Resumo: O presente estudo tem por objetivo analisar o caso Trabalhadores da Fazenda Brasil Verde, sentenciado pela Corte Interamericana de Direitos Humanos em Outubro de 2016, por meio do qual o Brasil foi responsabilizado pela exploração de trabalho escravo em seu território, com determinação de pagamento de indenização às vítimas e reabertura das investigações criminais. Na sentença, a Corte IDH reconheceu a existência de uma discriminação estrutural histórica em razão de posição econômica no Brasil. Será traçada breve comparação entre os parâmetros interamericanos e a jurisprudência nacional, abordando possibilidades de utilização do precedente como fundamento para teses jurídicas em favor das vítimas de trabalho escravo no processo criminal brasileiro.

Palavras-chave: trabalho escravo, discriminação histórica estrutural, vítimas, processo criminal

Abstract: This study aims to analyze the case Fazenda Brasil Verde Workers, sentenced by the Inter-American Court of Human Rights in October 2016, in which Brazil was held responsible for the exploitation of slave labour in its territory, and ordered to pay compensation for victims and reopen the criminal investigations. In its sentence, the Inter-American Court recognized the existence, in Brazil, of historical structural discrimination on the grounds of economic position. A brief comparison will be drawn between the Inter-American standards and the national jurisprudence, addressing possibilities of using the precedent as a basis for legal thesis on behalf of slave labour victims in Brazilian criminal procedures.
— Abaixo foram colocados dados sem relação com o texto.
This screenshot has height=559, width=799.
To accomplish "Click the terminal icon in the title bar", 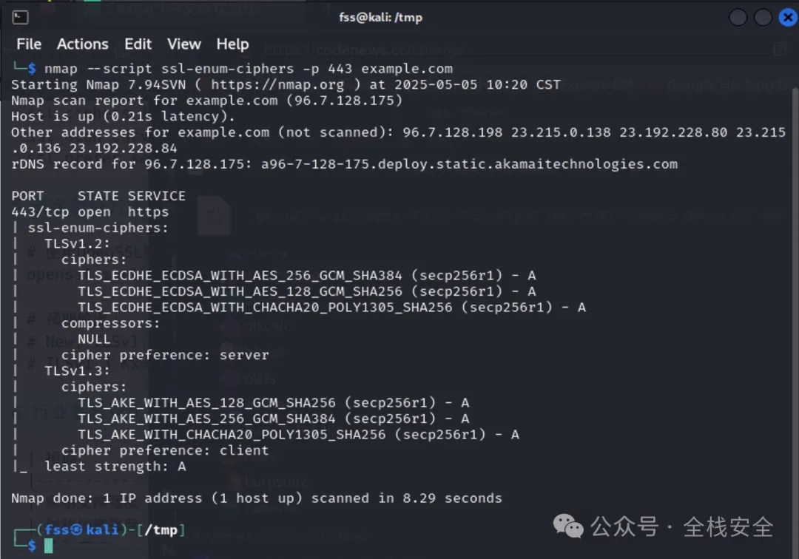I will click(x=20, y=17).
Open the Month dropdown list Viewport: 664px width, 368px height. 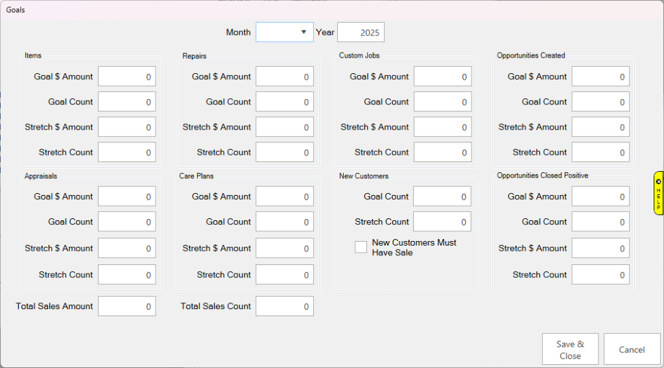pos(285,32)
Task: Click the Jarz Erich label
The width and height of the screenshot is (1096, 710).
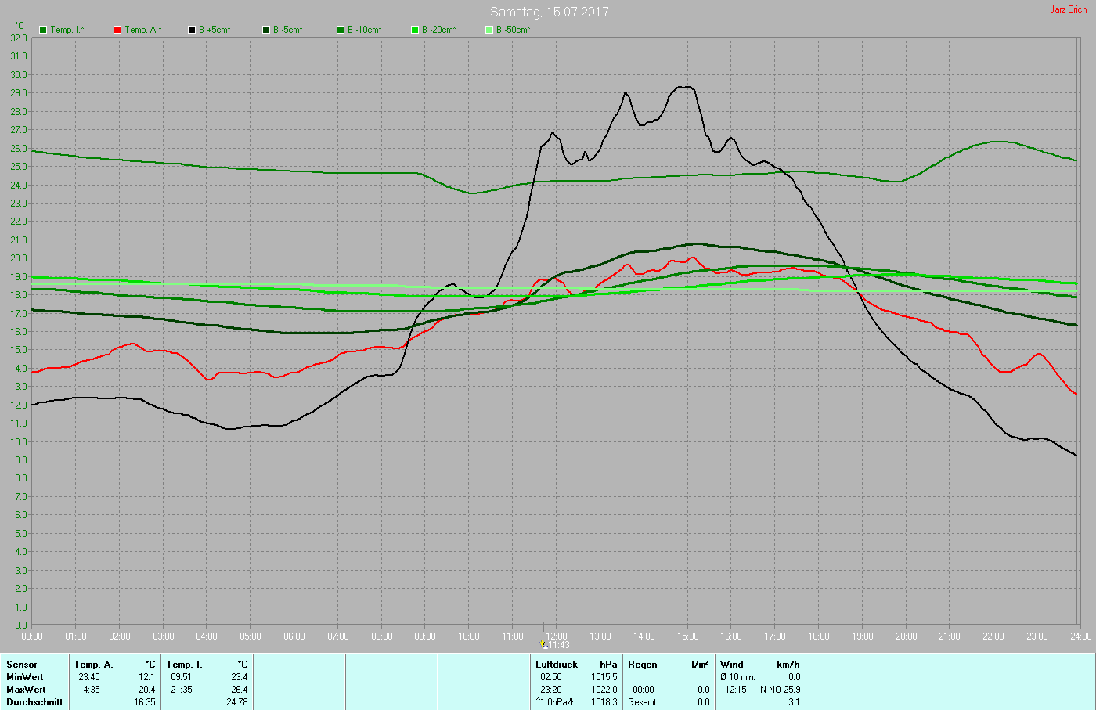Action: click(x=1068, y=9)
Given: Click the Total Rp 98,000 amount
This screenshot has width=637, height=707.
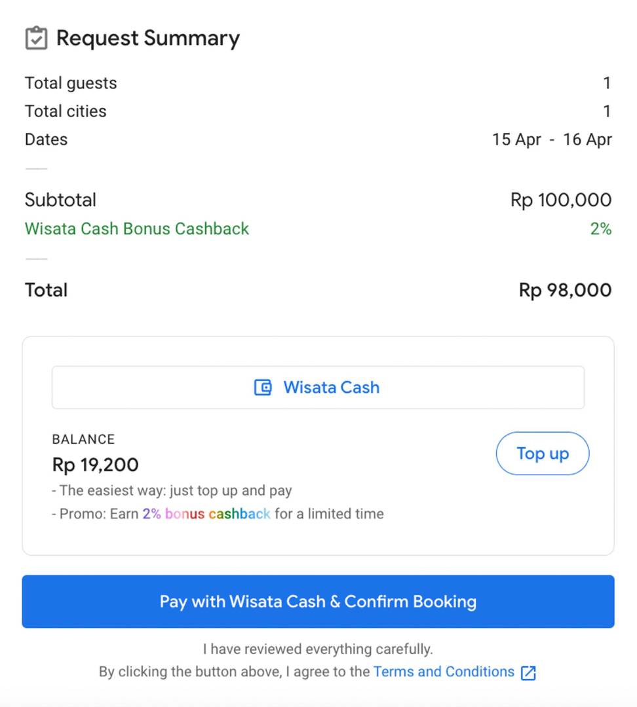Looking at the screenshot, I should [565, 290].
Keywords: slave labour, historical structural discrimination, victims, criminal procedure

Data: 02/10/2020
Autor: Fabiana Galera Severo

Neste mês de outubro, a condenação do Brasil no caso Trabalhadores da Fazenda Brasil Verde completa quatro anos.1 O precedente da Corte Interamericana de Direitos Humanos pode servir de base para uma guinada paradigmática na aplicação da lei penal nos casos de trabalho escravo no Brasil, sob a perspectiva da vítima, rompendo com a tradição de discursos jurídicos discriminatórios, que banalizam violações à dignidade, invisibilizando pessoas em situação de vulnerabilidade, sobretudo trabalhadores negros e de origem muito pobre, que acabam submetidos a condições de escravidão no país.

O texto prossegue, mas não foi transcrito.